Bazen gerçekler acı olabildiğinden, günümüz toplum yaşamında eleştiriyi algılama ve tahammül göstermede de yer yer zorluklar yaşanabiliyor. Hele hele eleştiri dozunun artttığı, kişisel saldırı gibi yanlış algılandığı, hoşa gitmeyen üslup karşısında tahammül sınırlarının zorlandığı ve hazım sorunu yaşandığı durumlarda ise nezaket kurallarını da aşarak tepki verildiği sıkça görülebilmektedir. Aslında, eleştiriyi olgunlukla karşılayabilmek bir öz güven ifadesidir.
Bununla beraber, eleştirene karşı sinsi bir düşman gibi tavır takınmak, onu fikirlerinden dolayı hafife almak, onunla hesaplaşmak için fırsat kollamak, ‘Eleştiriye karşı tahammül gösterebilmek erdemliliktir.’ değerinden bihaber olmak, kendisi ve çevresi ile barışık olamayan tipik bir insan tutumudur. Bu tür insanlar ise yaşadıkları toplumda eleştiri kültürünün oluşumunun önündeki en büyük engellerdir.
Her zaman eleştiren haklı mıdır? Elbette hayır. Ama ortada eğik bir minareden bahsedildiğinde minare gerçekten eğikse düzeltmek ve dürüst eleştiriyi takdir etmek, yok eğer eğik değilse eğik denilen minarenin yanlış algısını düzeltmekte eleştirilene kalmaktadır.

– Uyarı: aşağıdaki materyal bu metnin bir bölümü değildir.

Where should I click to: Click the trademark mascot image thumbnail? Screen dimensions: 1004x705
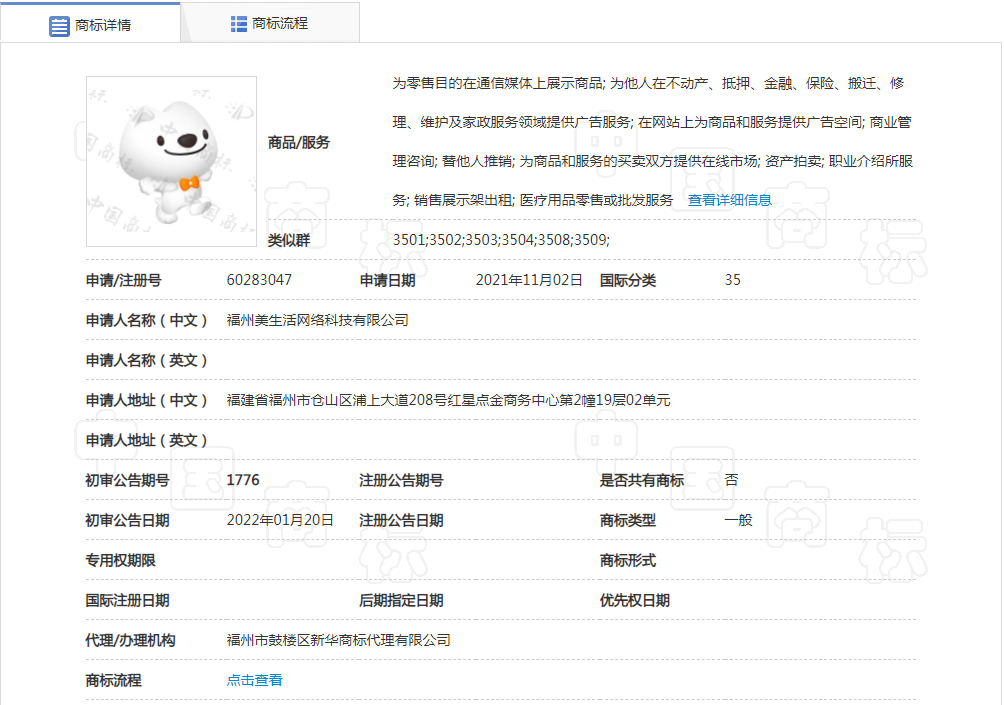click(x=170, y=161)
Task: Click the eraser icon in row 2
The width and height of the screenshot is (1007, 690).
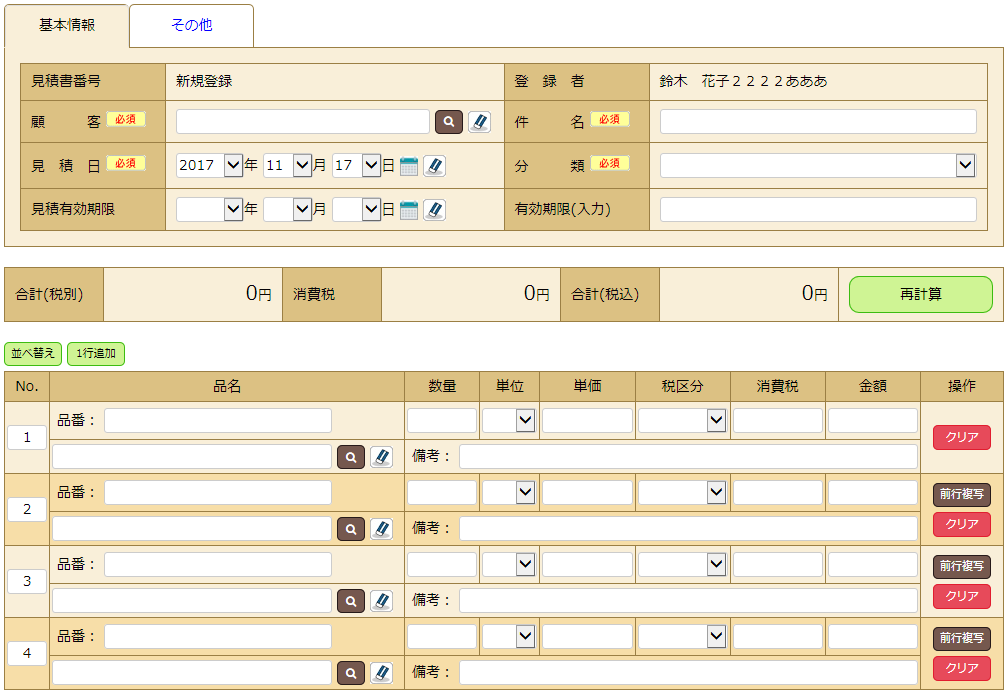Action: click(x=381, y=529)
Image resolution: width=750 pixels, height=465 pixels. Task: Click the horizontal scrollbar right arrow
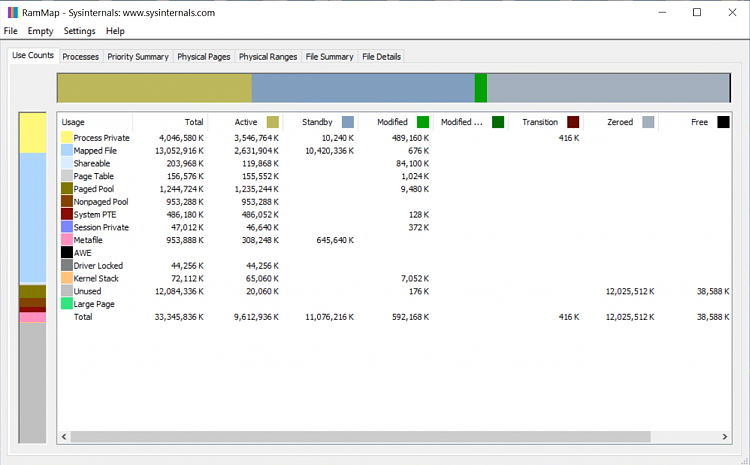(x=722, y=437)
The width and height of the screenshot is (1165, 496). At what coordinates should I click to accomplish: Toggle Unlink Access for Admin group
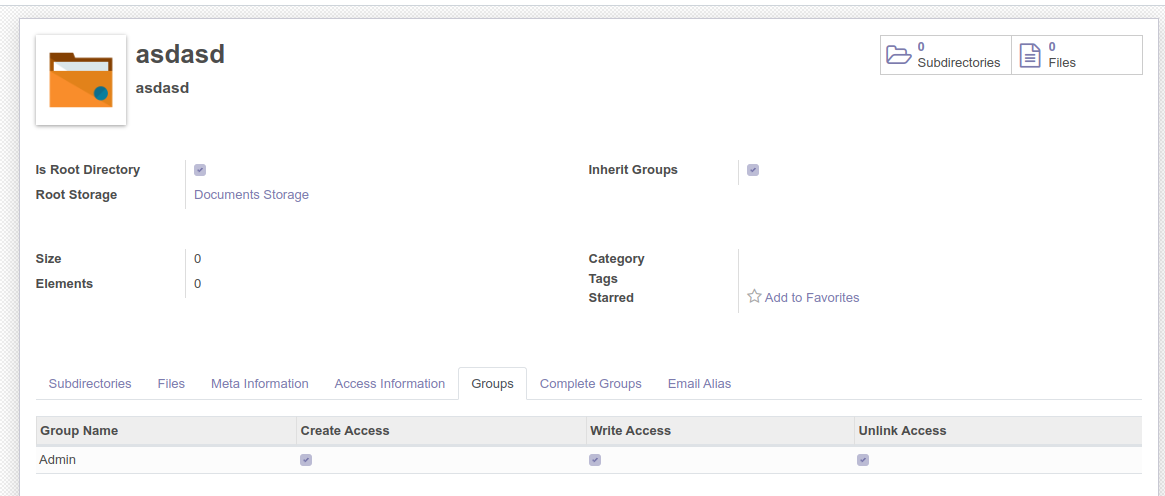coord(863,460)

Bunun yanında kıskançlığa dayalı, manipüle etme amaçlı eleştiriler de karşımıza çıkar. Bu durum da, verilebilecek en akıllıca tepki; öfkelenmeden, sinirlenmeden, duyguları kontrol altına alarak, düşüncelerin sakin, kararlı ve iddialı sözlerle ifade edilmesidir.

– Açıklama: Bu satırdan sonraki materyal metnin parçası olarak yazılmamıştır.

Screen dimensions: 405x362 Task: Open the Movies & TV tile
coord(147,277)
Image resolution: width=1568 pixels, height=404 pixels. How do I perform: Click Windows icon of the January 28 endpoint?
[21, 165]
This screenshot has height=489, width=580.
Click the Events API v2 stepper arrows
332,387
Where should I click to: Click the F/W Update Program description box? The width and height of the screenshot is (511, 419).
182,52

Böylece, eleştiricinin de empatik bakış açısıyla değerlendirmeye başlamasına yardımcı olunmuş olunur ve nihayet eleştirilene karşı hayranlık duymasıyla diyaloğ sonlandırılabilir.

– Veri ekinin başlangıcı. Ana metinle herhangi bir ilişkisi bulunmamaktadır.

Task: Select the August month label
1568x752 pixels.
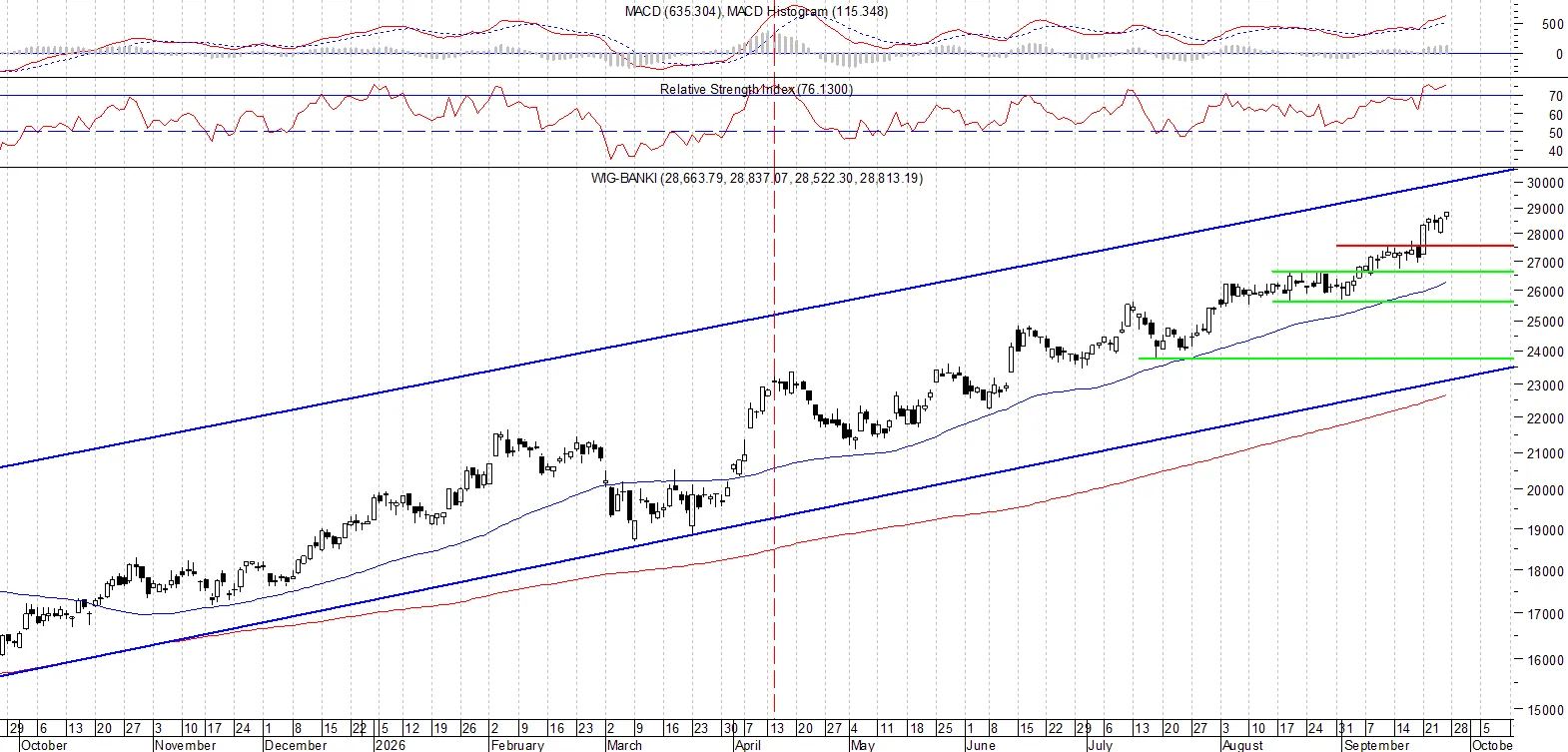Action: (x=1242, y=745)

Ancak hala cevaplanması gereken önemli bir soru daha vardır: Aynı konuda veya farklı konularda hangi sıklıkta eleştiri alınıyor olduğudur. Eğer cevap çok sık ise, o zaman iletişim becerileri hakkında önemli boyutlarda bilgi eksikliklerinin varlığı bir gerçektir.
HubSpot; pazarlama, satış ve servis yazılımı geliştiren büyük bir Amerikan firmasıdır. HubSpot firmasının kurucu ve Ceo‘su Dharmesh Shah’ın hoşuma giden, “Eleştiri şampiyonların kahvaltısı, eleştiriye direnmek ise kaybedenlerin akşam yemeğidir.” sözünü internet sayfalarının arasında gördüm.
Enerji dolu bir kahvaltı ile yeni bir güne başlangıç yapmak da, akşam yemeği ile günü bitirmek de kişinin kendi elindedir.
Günaydın/İyi Geceler...
Görüşleriniz için: [email protected]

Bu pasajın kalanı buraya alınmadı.